To create this iconic structure, Katharine Reynolds sought out the premier greenhouse and conservatory designers Lord & Burnham. The company began in 1849 when Frederick Lord, a carpenter, began constructing glass and wood houses for his neighbors in Buffalo, New York. In 1883, Lord incorporated the company with his son-in-law William Burnham under the name Lord’s Horticulture Manufacturing Company. The name was changed to Lord & Burnham in 1890. By the time Katharine hired Lord & Burnham, they were known nationwide as premier glass house designers, with major works the Phipps Conservatory in Pittsburgh and the New York Botanical Garden Conservatory already completed before work began at Reynolda.

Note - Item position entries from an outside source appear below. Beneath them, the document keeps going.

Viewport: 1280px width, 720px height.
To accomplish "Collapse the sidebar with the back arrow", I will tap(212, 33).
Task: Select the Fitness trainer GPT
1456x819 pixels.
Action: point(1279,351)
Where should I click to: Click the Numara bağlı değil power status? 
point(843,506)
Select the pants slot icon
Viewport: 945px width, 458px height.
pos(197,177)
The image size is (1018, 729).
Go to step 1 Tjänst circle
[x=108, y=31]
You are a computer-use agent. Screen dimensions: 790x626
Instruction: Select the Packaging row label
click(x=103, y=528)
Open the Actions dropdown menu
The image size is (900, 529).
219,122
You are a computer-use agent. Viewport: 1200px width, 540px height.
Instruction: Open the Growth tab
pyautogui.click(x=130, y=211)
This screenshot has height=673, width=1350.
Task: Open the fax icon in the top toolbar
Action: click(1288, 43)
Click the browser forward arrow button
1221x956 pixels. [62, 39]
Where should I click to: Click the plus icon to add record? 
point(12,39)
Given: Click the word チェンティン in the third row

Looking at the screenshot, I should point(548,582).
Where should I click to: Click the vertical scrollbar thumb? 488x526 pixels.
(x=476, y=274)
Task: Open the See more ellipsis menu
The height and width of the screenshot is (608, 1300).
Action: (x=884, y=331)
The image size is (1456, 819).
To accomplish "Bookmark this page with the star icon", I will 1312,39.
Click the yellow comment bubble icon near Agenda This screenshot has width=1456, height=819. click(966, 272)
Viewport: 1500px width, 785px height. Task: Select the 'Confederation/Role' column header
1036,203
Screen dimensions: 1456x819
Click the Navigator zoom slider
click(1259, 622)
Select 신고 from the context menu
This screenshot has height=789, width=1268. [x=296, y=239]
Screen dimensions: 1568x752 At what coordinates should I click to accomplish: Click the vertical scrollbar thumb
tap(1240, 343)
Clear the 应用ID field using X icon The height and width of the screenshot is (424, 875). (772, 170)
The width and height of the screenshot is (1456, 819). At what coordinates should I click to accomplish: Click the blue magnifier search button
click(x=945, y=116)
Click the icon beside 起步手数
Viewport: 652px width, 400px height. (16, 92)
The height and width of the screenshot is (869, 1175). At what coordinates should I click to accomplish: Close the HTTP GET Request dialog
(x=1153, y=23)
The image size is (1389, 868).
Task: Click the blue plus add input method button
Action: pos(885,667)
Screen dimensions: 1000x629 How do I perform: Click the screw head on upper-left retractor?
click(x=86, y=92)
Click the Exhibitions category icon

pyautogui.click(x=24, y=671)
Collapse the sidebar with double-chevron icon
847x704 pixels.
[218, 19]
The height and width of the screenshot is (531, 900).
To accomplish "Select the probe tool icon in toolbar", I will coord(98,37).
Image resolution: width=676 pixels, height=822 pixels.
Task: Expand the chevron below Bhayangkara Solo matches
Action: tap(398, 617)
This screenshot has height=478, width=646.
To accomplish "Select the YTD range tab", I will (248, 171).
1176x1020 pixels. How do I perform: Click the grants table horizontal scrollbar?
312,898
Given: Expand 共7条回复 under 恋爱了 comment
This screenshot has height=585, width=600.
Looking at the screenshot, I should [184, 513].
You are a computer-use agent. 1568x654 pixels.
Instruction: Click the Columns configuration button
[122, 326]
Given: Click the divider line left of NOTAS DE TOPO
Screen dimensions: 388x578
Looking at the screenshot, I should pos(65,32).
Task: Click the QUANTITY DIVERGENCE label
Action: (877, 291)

Construction finally began, but Katharine Reynolds was ever the involved client, and continually checked that the building was going to her specifications. On January 29, 1913, Katharine sent her second payment check along with some suggestions for improvement:
The iron and frame work was not completed as soon as you seem to think it was.
Regarding the basin for the shower bath, you forgot to send this with the other fixtures. Of course a shower bath is in no way complete without something to hold the water and keep it from running all over the floors, and I feel sure that it is only a matter of calling your attention to this fact to insure its being made good, as the price certainly includes this.
Your lack of completing plans for my architect in the workroom has caused your men some trouble as well as myself; but I believe we are about to get this matter straightened out now.
The houses seem to be progressing nicely, and I think we shall be much pleased with them.
The Greenhouse was finally completed in February 1913, and, thanks to Katharine Reynolds’s vision and diligence, it remains a stately and beautiful focal point of the Gardens.